Research and Development Sub-Priorities

Priority Areas

Sub-Priority Themes

Sub-priorities listed above are not ranked within or across categories.



  • health
  • energy
  • security

Cleaner methods of extracting, processing and utilizing hydrocarbon fuels, including reduced consumption of these fuels

Natural Resources and Energy

Energy production in the oil sands


  • resource production
  • climate change adaptation
  • monitoring

Biofuels, fuel cells and nuclear energy

Health and Life Sciences

Regenerative medicine


Health in an aging population

Biomedical engineering and medical technologies

Information and Communications Technologies (ICTs)

New media, animation and games

Wireless networks and services

Broadband networks

Telecom equipment

Appendix B: State of the Nation 2008 Areas for Attention

Talent — developing a highly qualified workforce attuned to innovation opportunities

  • Young Canadians are excelling in science, mathematics and reading in comparison to their peers around the world, ranking in the top five in each of these categories. We must keep up with others who are improving their rankings.
  • In comparison to those in other OECD countries, few Canadian students are completing master's and doctoral programs in areas that drive discovery and innovation. Companies, governments, and universities can encourage more Canadians to complete advanced degrees by educating students on the range of S&T careers and providing students with career opportunities in S&T development, application, management and financing.
  • Canadians in the workplace who apply and adapt new technologies can drive innovation to new levels. Canada has not made progress in a decade in increasing the proportion of Canadians with basic literacy and numeracy skills. Governments and employers must champion adult literacy and technology training to address this skills deficit.

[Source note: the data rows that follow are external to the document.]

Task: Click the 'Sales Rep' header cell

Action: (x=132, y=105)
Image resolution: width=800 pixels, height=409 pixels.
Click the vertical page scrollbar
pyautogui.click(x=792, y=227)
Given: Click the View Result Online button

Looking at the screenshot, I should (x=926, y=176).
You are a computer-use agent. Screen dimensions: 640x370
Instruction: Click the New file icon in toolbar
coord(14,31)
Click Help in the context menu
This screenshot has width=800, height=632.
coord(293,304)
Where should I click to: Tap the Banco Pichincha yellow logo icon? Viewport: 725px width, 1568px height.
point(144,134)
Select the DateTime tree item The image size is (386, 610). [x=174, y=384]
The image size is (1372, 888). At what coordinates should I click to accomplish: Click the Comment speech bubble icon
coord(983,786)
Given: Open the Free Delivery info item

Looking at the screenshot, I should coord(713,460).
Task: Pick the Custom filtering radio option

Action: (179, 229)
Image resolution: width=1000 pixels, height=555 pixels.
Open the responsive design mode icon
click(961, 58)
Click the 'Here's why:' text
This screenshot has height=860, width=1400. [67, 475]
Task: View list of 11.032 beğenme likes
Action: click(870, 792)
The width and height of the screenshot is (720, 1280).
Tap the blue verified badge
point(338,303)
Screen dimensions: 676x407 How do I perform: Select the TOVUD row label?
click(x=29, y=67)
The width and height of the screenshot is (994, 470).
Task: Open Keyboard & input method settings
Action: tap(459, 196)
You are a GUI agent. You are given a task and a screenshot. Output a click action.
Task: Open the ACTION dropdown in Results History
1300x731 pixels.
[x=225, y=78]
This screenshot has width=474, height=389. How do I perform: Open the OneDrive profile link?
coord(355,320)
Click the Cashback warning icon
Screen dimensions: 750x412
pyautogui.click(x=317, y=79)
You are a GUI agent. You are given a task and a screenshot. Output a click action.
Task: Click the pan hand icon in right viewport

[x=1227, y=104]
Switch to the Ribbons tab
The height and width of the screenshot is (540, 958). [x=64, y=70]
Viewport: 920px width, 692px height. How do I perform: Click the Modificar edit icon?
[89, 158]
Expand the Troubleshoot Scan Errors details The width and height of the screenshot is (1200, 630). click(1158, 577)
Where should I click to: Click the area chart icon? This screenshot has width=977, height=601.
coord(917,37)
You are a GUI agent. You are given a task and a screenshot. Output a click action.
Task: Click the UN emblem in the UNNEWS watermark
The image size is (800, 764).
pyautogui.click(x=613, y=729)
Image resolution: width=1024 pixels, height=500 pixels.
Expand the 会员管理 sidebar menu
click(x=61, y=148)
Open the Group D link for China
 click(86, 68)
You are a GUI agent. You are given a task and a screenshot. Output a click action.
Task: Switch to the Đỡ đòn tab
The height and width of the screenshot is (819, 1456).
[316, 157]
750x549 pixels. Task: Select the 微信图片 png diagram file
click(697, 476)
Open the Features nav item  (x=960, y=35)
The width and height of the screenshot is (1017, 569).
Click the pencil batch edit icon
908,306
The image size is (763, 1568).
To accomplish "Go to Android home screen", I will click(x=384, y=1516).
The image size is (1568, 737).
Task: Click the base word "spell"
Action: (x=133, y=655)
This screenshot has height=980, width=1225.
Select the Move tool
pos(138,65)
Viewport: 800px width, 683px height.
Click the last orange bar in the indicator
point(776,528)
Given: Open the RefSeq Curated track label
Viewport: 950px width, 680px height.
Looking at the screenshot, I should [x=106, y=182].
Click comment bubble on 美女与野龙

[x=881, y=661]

Knowledge development and transfer

  • In Canada, governments at different levels and the private sector have chosen to build research capacity at institutions of higher learning. Focusing resources of all sectors on research priorities, conducting research at international levels of excellence and better using research facilities at universities and colleges to train students in state-of-the-art facilities can help improve innovation performance and benefit companies.
  • Turning R&D excellence into jobs and a better quality of life depends on building strong connections among customers and suppliers, scientists and managers and managers and teachers. We need to advance the transfer of knowledge between science and business.

Business innovation

  • Canadian companies do not invest as much as their competitors around the world in R&D. We have made little progress in understanding why these competitors are more likely to see investments in the lab and on the shop floor as contributing to their business goals. This understanding is fundamental to evaluating the efficacy of policy instruments to stimulate innovation.
  • How Canadian technology companies finance their ventures and the availability of different sources of risk capital at different stages of business development can have a significant impact on commercialization success. Business associations and the venture capital industry can assist in the understanding of this area.

Tracking progress

  • More resources and greater effort must be devoted within the innovation system to capturing data, which better explain how individuals, companies and other institutions innovate. This can be done through business R&D and innovation surveys, sector-specific technology surveys and user surveys on information technologies and their applications. Without the tools to understand how innovation happens, we will be unable to formulate appropriate strategies for improving innovation performance.

All participants in the innovation system have a role to play in strengthening Canada's innovation capabilities. In the STIC's view, Canada has strong foundations on which to build. Many Canadians are leading the way with the support of all levels of government. If we adapt international best practices for Canada, focus our domestic efforts, maintain a watch on key indicators for success, relentlessly test the efficacy of our innovation support mechanisms, and act quickly to address areas of weakness, Canada will be able to compete with the best.